Well, it's been another hot minute or two.
Okay, okay almost 4 months.
I'd been doing physical therapy since last September, starting with twice a week.
Then went to once a week after I recovered from C-19.
A few more hiccups that kept me from visits here and there. Like in February/March,
when my therapist ended up with Scarlet Fever. "Mom" got sick before that, and oh
weather kept me from going also.
Finally got back to it in March, only for us to figure out that I am plateauing. I saw my
spine specialist in April, we discussed this. And at her recommendation, we decided to
put PT on hold at least until after I had a MRI of my C-spine and Thoracic spine. Sadly,
this worked out because my physical therapist was moving to a different office that is
way too far for me to travel to.
I got my results a couple of days ago. The good news is I don't have any tumors or pinched
nerves. Nothing requiring surgery. I have some degeneration, spinal stenosis, bone spurs in my
C-spine area. They also saw a renal cyst on my kidney and an esophageal cyst. The latter,
after doing a Google search, appears to be a congenital malformation. Apparently rare.

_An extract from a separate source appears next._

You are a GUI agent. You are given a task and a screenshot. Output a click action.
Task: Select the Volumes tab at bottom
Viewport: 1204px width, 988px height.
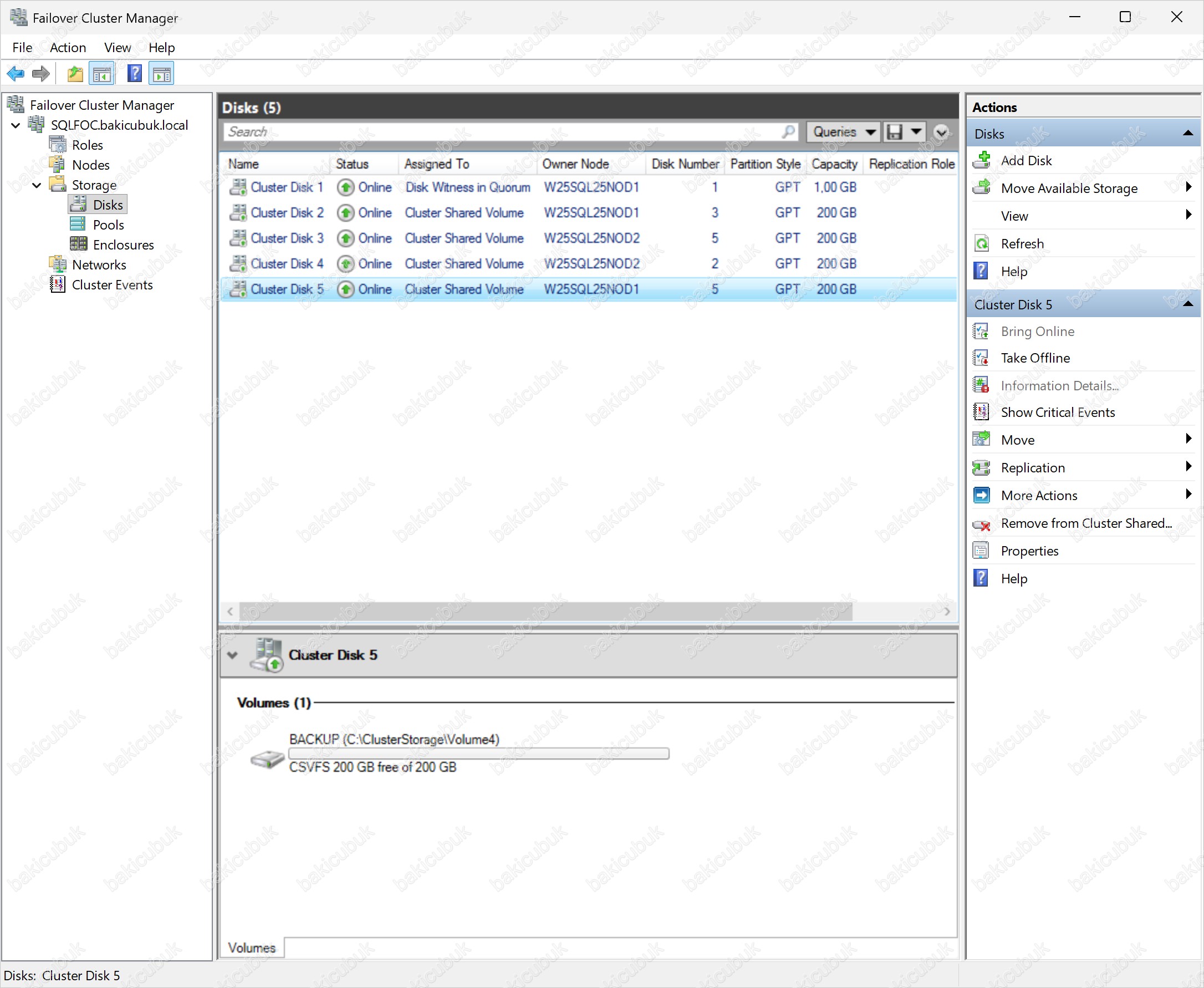(252, 948)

The spine specialist really couldn't tell me anything about it because she never heard of it.
This makes me wonder if this is what was wrong with my dad when he was a baby. He would
not nurse or take a bottle. He had to be spoon fed. And even as an adult he had issues with
food and eating. So if he had a birth defect that causes dysphasia it would make sense, sort of.

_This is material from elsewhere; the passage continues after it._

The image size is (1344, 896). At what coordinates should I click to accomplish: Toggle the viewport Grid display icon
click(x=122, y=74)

If this is indeed then what I have and the MRI notes say I have this malformation, then that
explains why I have trouble myself sometimes.
All in all, there is nothing further she can do for me. Since we have now ruled out all the
things she would have treated me for. I could tell she felt bad that she couldn't find answers
for me. She is leaning towards a connective tissue disorder or a soft tissue disorder. But
because this is all out of her scope of expertise, it's back to my Primary Doctor I go.
Honestly I am very relieved that I don't need any spinal surgery and that all that is wrong with
my spine is the degeneration and spurs, the stuff they found on the lumbar MRI, and the stenosis.
Finding out you have a birth defect at 53 is kind of mind-blowing.
Thinking back to my childhood, and how I was always picked on for being a slow or picky eater.
I wonder now was this the cause?
I hope I am strong enough to advocate for myself when I go see my doctor in a few weeks.